Fixing America’s Broken Banking System

By Mike Colpitts

Beset by a series of frauds, failed accounting practices, lack of proper government oversight, including the failings of law enforcement agencies America’s banking system is broken. At the heart of the massive problem are the nation’s two mammoth mortgage giants, Fannie Mae and Freddie Mac, also known as America’s biggest money pit.

President Barack Obama is joined by (left to right) Council of Economic Advisers Chair Christina Romer, Treasury Secretary Timothy Geithner, National Economic Council Director Larry Summers and OMB Director Peter Orszag.

Government officials are working to come up with a plan to repair the lenders, who represented the dream of American homeownership. The struggling U.S. economy may go on suffering until the broken bank lending system is reformed and new policies are adopted to fix the ailing mortgage lending market. The financial crisis that nearly destroyed the economy was rooted in financial manipulation that stemmed from Wall Street working in concert with mortgage lenders.

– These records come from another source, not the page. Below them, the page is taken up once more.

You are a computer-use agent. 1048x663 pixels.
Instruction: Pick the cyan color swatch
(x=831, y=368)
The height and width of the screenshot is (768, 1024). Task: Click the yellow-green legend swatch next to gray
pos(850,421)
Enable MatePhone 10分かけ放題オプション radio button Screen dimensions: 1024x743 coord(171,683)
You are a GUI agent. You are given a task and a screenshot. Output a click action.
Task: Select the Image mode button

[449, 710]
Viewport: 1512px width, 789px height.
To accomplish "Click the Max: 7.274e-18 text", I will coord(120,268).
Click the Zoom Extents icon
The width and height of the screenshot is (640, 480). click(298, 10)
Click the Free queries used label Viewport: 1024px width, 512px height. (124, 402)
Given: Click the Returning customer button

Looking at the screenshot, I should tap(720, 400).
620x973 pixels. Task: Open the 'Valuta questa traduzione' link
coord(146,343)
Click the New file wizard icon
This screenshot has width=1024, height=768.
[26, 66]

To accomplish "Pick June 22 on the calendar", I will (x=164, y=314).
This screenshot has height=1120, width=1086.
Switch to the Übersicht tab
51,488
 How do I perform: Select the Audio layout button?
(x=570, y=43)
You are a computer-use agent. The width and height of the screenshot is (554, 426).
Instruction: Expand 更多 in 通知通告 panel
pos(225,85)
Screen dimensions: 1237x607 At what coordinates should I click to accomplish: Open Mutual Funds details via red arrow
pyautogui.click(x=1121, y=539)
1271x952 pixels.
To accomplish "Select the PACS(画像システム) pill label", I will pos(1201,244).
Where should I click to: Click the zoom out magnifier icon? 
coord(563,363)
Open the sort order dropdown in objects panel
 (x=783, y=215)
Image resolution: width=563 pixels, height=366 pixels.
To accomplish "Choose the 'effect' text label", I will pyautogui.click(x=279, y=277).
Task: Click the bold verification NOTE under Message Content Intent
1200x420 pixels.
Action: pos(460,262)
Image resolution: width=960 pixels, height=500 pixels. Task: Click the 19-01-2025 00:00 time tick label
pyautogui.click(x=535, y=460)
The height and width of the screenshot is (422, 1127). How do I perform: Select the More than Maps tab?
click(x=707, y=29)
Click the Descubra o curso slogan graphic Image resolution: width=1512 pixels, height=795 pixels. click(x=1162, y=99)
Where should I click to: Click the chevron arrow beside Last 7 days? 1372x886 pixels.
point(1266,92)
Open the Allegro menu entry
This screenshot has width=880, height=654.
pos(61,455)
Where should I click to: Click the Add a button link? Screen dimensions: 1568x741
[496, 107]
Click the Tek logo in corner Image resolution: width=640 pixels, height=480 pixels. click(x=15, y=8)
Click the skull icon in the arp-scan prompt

Authorities were either asleep at the switch or agencies that police the businesses didn’t care to look to far to find out what was going on. But today’s problem is much bigger than the financial crisis that government bail-out programs may finally be making inroads at over coming.

The crisis at Fannie and Freddie, which supply upward of 80% of all U.S. mortgages is magnified by the reality that both lenders are on government life support, and have been for more than a year and a half. The Treasury Department has bought $1.4-trillion in mortgage backed securities in part of the government’s efforts to heal the ailing economy. The purchase of mortgage securities came to an end by the Treasury and the Fed last Wednesday. Tax payers are footing the bill.

The crisis is also magnified by the fact that the U.S. economy is fully dependent on a banking system that works and operates efficiency in order to sustain successful business commerce. The over extension of credit has ruined hundreds of banks and bankrupted businesses and is certain to take down hundreds more.

As the government winds slowly through its process to repair the broken system, the unprecedented number of foreclosures rise. The crisis is impacting every income level and all mortgage types.

“The housing finance system clearly cannot continue to operate as it has in the past,” Treasury Secretary Tim Geithner told Congress. “A broad reform process of the housing finance system must be undertaken to achieve comprehensive and effective reform that delivers a more stable housing market with stronger regulation, more effective consumer protections and a clearer role of government with less risk borne by the American tax payer.”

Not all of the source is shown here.